[[ Data, beginning ]]

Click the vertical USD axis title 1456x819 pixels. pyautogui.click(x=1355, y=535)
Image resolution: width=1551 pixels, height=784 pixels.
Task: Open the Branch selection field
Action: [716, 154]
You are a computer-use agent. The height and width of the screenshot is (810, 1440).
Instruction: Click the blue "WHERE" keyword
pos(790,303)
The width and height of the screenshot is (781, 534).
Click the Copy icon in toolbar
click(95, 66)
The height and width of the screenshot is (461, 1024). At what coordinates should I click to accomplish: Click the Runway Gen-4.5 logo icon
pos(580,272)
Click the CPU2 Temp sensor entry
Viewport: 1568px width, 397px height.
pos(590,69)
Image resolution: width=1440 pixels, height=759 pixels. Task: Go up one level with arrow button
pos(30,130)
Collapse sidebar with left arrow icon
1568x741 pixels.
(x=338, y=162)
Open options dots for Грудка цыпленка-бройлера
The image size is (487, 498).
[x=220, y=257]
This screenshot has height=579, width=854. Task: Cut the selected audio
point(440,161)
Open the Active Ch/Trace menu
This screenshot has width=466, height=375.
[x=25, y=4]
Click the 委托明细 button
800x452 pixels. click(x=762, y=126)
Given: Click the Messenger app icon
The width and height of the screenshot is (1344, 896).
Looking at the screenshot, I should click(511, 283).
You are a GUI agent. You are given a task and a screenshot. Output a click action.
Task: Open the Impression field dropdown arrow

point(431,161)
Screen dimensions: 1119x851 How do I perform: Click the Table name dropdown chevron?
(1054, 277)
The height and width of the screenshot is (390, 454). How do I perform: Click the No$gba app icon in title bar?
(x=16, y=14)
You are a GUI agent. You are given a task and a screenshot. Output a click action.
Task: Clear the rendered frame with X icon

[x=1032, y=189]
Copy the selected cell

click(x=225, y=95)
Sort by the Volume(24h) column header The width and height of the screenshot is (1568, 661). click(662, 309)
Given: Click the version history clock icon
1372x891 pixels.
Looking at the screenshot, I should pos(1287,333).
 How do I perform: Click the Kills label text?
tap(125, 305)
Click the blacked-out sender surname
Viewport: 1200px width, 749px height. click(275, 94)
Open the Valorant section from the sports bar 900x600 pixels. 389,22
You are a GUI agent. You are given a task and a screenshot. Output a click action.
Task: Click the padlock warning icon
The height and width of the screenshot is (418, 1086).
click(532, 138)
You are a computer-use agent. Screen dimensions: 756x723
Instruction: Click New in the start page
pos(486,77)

[[ Data, end ]]

**Try it**
The data above needs retyping. Reproduce each line exactly.

**Answer section**
Click the vertical USD axis title 1456x819 pixels. pyautogui.click(x=1355, y=535)
Image resolution: width=1551 pixels, height=784 pixels.
Task: Open the Branch selection field
Action: [716, 154]
You are a computer-use agent. The height and width of the screenshot is (810, 1440).
Instruction: Click the blue "WHERE" keyword
pos(790,303)
The width and height of the screenshot is (781, 534).
Click the Copy icon in toolbar
click(95, 66)
The height and width of the screenshot is (461, 1024). At what coordinates should I click to accomplish: Click the Runway Gen-4.5 logo icon
pos(580,272)
Click the CPU2 Temp sensor entry
Viewport: 1568px width, 397px height.
pos(590,69)
Image resolution: width=1440 pixels, height=759 pixels. Task: Go up one level with arrow button
pos(30,130)
Collapse sidebar with left arrow icon
1568x741 pixels.
(x=338, y=162)
Open options dots for Грудка цыпленка-бройлера
The image size is (487, 498).
[x=220, y=257]
This screenshot has height=579, width=854. Task: Cut the selected audio
point(440,161)
Open the Active Ch/Trace menu
This screenshot has width=466, height=375.
[x=25, y=4]
Click the 委托明细 button
800x452 pixels. click(x=762, y=126)
Given: Click the Messenger app icon
The width and height of the screenshot is (1344, 896).
Looking at the screenshot, I should click(511, 283).
You are a GUI agent. You are given a task and a screenshot. Output a click action.
Task: Open the Impression field dropdown arrow

point(431,161)
Screen dimensions: 1119x851 How do I perform: Click the Table name dropdown chevron?
(1054, 277)
The height and width of the screenshot is (390, 454). How do I perform: Click the No$gba app icon in title bar?
(x=16, y=14)
You are a GUI agent. You are given a task and a screenshot. Output a click action.
Task: Clear the rendered frame with X icon

[x=1032, y=189]
Copy the selected cell

click(x=225, y=95)
Sort by the Volume(24h) column header The width and height of the screenshot is (1568, 661). click(662, 309)
Given: Click the version history clock icon
1372x891 pixels.
Looking at the screenshot, I should pos(1287,333).
 How do I perform: Click the Kills label text?
tap(125, 305)
Click the blacked-out sender surname
Viewport: 1200px width, 749px height. click(275, 94)
Open the Valorant section from the sports bar 900x600 pixels. 389,22
You are a GUI agent. You are given a task and a screenshot. Output a click action.
Task: Click the padlock warning icon
The height and width of the screenshot is (418, 1086).
click(532, 138)
You are a computer-use agent. Screen dimensions: 756x723
Instruction: Click New in the start page
pos(486,77)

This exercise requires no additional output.